Dennis Carter’s effort kept Intel powerful and relevant for decades (we still care about what is inside our PCs) and hampered efforts by both AMD and Qualcomm to displace it. The AI PC that Sam Altman and Jony Ive are creating doesn’t have Intel inside at the moment. Right now, it is more likely to follow Apple’s lead than the IBM PC vector given Ive is the brains behind the hardware and Altman has been talking about creating his own AI chip for some time.

This has the potential to be the next Apple. Recall when Apple went into smartphones and how poorly that worked for everyone that was dominant before. BlackBerry isn’t a phone company anymore, Palm is gone, and Microsoft and its partners are (with the exception of Lenovo and Samsung, which jumped to Google) out of the phone business. Wintel took terminals out at the knees, much like the iPhone took out prior powerhouses like Nokia. This same event is re-emerging, and I don’t see anyone anticipating it other than those creating it.

Why should AI PCs, which don’t really need keyboards or screens, look like PCs any more than the cars of today should look like carriages?

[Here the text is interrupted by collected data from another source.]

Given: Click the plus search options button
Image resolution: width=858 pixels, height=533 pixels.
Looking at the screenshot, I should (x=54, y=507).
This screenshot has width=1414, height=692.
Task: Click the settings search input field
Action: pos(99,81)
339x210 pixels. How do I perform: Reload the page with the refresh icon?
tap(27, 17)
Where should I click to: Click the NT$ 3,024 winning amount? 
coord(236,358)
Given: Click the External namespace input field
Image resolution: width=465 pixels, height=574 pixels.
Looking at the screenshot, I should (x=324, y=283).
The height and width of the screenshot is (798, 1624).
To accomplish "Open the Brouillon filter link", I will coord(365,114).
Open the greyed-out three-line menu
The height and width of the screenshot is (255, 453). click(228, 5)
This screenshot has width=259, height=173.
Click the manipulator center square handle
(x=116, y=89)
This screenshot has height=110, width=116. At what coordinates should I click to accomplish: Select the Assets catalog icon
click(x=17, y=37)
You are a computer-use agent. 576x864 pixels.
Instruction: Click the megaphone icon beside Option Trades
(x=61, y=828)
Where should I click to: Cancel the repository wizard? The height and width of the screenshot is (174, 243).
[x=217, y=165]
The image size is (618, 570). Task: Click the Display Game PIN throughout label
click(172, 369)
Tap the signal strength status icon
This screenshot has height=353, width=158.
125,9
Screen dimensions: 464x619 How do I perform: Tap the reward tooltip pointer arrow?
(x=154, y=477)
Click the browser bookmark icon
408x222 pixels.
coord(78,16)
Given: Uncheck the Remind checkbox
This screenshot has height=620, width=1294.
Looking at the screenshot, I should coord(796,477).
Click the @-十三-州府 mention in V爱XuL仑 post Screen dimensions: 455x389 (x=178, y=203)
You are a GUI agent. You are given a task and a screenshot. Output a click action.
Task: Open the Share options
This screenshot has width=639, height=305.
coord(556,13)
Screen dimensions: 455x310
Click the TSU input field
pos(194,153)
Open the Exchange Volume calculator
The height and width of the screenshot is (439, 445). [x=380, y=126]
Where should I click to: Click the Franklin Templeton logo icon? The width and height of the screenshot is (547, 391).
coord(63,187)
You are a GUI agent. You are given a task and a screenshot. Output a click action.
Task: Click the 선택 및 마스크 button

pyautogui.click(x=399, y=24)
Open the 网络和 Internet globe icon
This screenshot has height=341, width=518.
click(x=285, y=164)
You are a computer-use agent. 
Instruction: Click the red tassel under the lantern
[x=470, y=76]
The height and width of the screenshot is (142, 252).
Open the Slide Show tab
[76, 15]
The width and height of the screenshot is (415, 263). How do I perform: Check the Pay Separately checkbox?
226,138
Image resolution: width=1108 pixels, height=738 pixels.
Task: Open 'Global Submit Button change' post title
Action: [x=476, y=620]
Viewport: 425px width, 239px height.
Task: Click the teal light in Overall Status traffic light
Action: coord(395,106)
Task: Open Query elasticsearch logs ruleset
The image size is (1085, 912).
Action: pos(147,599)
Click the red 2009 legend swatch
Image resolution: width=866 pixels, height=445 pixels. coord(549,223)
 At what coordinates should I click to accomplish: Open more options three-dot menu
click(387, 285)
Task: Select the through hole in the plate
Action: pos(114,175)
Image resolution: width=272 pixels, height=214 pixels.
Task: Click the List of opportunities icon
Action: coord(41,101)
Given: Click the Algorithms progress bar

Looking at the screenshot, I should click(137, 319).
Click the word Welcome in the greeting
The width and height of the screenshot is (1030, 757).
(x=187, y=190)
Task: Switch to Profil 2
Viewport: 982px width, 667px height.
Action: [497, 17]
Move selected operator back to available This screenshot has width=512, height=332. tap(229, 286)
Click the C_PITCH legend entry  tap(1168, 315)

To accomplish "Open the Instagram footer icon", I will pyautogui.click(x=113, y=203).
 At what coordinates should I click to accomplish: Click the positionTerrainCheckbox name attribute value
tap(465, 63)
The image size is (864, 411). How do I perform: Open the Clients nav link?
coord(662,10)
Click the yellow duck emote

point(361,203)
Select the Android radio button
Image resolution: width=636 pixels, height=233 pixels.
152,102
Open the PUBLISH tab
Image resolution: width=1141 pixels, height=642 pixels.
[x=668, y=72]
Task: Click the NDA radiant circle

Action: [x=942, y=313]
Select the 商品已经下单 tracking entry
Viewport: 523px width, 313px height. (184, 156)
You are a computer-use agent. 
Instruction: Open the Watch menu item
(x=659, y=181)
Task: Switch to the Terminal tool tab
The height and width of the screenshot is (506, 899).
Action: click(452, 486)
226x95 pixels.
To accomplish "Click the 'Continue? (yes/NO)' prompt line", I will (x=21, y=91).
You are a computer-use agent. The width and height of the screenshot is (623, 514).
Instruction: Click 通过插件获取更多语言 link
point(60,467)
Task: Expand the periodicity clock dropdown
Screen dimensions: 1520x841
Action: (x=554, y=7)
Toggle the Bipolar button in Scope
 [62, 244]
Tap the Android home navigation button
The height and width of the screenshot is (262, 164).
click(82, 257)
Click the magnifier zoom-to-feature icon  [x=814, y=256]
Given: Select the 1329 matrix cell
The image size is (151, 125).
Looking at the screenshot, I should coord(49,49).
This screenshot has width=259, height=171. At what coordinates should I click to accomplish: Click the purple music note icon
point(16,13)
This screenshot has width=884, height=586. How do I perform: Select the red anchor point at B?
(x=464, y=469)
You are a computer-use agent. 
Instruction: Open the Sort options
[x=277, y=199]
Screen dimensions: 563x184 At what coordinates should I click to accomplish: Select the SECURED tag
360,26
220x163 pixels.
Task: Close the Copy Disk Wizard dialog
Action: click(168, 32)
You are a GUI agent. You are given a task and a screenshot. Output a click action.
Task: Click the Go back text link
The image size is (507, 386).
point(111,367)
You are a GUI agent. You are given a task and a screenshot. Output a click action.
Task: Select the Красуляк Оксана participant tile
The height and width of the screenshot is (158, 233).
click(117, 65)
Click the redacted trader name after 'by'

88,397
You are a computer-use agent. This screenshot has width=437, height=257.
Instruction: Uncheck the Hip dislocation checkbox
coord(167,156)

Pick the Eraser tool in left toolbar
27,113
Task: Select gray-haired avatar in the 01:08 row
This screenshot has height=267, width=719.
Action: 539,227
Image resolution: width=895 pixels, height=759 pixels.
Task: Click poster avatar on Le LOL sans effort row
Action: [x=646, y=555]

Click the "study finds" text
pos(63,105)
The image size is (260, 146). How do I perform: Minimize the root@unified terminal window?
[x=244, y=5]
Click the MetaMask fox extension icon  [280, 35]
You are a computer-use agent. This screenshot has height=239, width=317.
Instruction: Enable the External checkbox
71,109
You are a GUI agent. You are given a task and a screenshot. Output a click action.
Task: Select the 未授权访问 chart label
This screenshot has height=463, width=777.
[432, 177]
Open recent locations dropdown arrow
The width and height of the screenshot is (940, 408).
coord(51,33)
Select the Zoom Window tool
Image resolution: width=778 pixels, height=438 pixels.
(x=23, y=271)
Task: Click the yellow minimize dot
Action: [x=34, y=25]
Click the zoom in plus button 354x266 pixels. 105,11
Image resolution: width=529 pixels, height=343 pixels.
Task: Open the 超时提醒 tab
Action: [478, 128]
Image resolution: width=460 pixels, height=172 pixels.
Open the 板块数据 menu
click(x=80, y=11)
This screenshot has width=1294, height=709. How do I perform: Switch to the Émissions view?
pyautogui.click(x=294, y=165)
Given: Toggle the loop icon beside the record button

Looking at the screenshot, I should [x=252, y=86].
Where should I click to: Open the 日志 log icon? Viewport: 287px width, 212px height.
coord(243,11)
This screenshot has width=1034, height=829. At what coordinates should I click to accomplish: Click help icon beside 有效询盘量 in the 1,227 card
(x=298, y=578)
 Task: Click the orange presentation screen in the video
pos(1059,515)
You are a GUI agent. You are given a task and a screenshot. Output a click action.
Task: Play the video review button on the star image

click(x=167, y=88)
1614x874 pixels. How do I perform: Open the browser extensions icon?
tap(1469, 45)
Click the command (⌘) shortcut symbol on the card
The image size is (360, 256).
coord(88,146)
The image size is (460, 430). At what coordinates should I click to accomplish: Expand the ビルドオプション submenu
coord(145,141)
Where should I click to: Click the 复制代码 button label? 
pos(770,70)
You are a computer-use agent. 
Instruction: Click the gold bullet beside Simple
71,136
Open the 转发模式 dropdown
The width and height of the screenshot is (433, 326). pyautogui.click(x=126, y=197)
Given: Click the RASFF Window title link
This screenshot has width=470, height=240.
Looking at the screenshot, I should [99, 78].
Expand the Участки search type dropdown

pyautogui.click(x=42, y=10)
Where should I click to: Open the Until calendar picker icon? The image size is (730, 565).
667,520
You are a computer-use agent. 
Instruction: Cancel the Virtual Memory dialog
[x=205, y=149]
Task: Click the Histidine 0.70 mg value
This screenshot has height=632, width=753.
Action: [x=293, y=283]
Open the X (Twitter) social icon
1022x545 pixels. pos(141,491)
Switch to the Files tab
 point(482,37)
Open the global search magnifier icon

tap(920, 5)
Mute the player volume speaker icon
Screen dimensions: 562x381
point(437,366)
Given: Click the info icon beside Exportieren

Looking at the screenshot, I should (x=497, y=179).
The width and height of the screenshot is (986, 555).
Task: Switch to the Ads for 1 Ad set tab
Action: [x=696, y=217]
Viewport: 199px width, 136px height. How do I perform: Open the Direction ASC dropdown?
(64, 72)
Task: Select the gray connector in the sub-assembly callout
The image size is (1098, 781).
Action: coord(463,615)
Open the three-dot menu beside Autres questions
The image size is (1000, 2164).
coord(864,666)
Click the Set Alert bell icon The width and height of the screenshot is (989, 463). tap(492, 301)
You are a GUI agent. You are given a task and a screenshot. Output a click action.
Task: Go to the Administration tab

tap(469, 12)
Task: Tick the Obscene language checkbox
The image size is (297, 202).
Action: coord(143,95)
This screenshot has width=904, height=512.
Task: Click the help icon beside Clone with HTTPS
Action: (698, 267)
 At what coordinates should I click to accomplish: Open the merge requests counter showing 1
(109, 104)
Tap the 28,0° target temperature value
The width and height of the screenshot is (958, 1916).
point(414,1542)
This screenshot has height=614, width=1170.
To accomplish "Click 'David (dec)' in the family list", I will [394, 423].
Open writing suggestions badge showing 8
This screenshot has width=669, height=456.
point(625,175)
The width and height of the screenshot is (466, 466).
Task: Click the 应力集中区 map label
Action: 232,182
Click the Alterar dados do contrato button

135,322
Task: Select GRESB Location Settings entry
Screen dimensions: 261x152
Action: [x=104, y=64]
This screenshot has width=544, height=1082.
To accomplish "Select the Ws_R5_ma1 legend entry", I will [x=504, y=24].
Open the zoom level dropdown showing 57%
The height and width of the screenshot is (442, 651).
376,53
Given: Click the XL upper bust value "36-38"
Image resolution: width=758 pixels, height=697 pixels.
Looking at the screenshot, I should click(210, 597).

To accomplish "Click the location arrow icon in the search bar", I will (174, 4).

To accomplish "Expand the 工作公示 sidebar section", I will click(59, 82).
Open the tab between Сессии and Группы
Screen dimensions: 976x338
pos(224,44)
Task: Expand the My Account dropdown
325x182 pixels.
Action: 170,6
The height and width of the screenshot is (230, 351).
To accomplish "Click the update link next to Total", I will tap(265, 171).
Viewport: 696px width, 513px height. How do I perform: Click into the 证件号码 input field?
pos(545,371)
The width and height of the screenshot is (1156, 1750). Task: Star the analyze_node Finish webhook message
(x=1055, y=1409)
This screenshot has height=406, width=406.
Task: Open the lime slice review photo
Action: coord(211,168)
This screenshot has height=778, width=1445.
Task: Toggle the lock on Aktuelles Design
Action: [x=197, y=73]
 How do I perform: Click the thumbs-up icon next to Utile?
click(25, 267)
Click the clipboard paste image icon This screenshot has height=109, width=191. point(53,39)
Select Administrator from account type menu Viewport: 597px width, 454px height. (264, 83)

Instead of creating the Model T, what if Ford had created the Mustang back in the day? We are talking about a remarkably similar speed here.

NVIDIA thinks we’ll have AGI in five years. If true (it’s hard to push back on NVIDIA at the moment when it comes to AI), all the generative AI stuff will be nearly instantly obsolete, and much of the existing computer world will feel like I did when I came out of college. Fortunately, I never really wanted to be a programmer anyway.

Wrapping Up

The AI revolution will be far bigger than the PC server revolution was. It is not only moving a magnitude faster but also still accelerating. This means massive disruption and most of the companies tied to the old model are likely to fail unless they properly anticipate the risk this change makes.

Yes, Microsoft kicked off this current wave, but I could argue IBM really kicked off the PC wave, and look how that ended up for IBM.

Those who don’t learn from the past are condemned to repeat it. What scares me is that I don’t see anyone bringing up these prior failures and putting in place efforts to ensure the past doesn’t come back and kick our collective butts.

Marketing is one of the things that could stall a collapse, but companies regularly cut marketing when a problem like this emerges. They shoot themselves in the foot rather than shooting at the problem. Sadly, I expect the same thing to happen here if what I fear shifts buying behavior away from the current status quo.

By the way, I don’t think smartphones will survive this pivot, either.